A putative Vibrio cholerae two-component system controls a conserved periplasmic protein in response to the antimicrobial peptide polymyxin B
Author(s) -
Jyl S. Matson,
Jonathan Livny,
Victor J. DiRita
Publication year - 2017
Publication title -
plos one
Language(s) - English
Resource type - Journals
SCImago Journal Rank - 0.99
H-Index - 332
ISSN - 1932-6203
DOI - 10.1371/journal.pone.0186199
Subject(s) - vibrio cholerae , biology , periplasmic space , polymyxin b , microbiology and biotechnology , polymyxin , transcriptome , antimicrobial peptides , gene , genetics , escherichia coli , bacteria , antimicrobial , gene expression , antibiotics
The epidemic pathogen Vibrio cholerae senses and responds to different external stresses it encounters in the aquatic environment and in the human host.
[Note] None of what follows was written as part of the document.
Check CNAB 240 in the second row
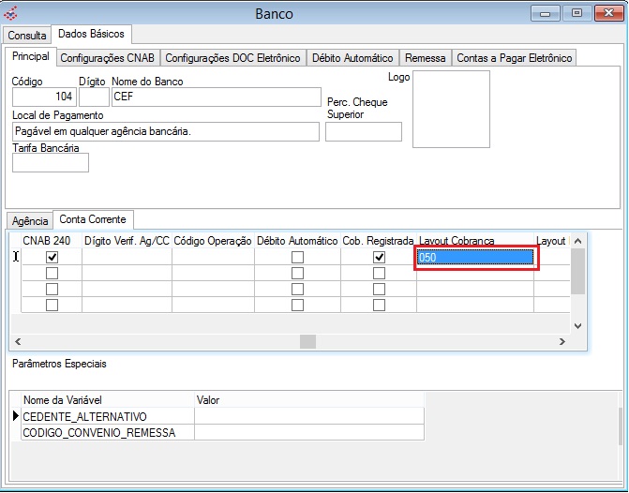The height and width of the screenshot is (493, 629). click(x=52, y=274)
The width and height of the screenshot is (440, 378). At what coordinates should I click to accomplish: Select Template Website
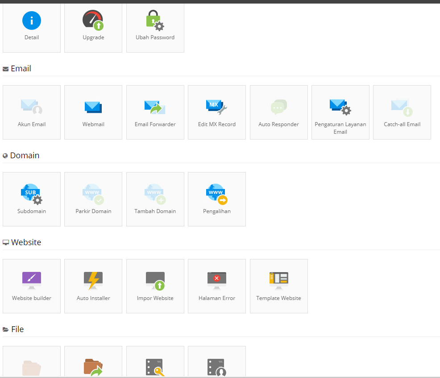278,286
One stress that V . cholerae encounters in the host is exposure to antimicrobial peptides on mucosal surfaces. We used massively parallel cDNA sequencing (RNA-Seq) to quantitatively identify the transcriptome of V . cholerae grown in the presence and absence of sub-lethal concentrations of the antimicrobial peptide polymyxin B. We evaluated the transcriptome of both wild type V . cholerae and a mutant carrying a deletion of vc1639 , a putative sensor kinase of an uncharacterized two-component system, under these conditions. In addition to many previously uncharacterized pathways responding with elevated transcript levels to polymyxin B exposure, we confirmed the predicted elevated transcript levels of a previously described LPS modification system in response to polymyxin B exposure. Additionally, we identified the V . cholerae homologue of visP ( ygiW ) as a regulatory target of VC1639. VisP is a conserved periplasmic protein implicated in lipid A modification in Salmonellae . This study provides the first systematic analysis of the transcriptional response of Vibrio cholerae to polymyxin B, raising important questions for further study regarding mechanisms used by V . cholerae to sense and respond to envelope stress.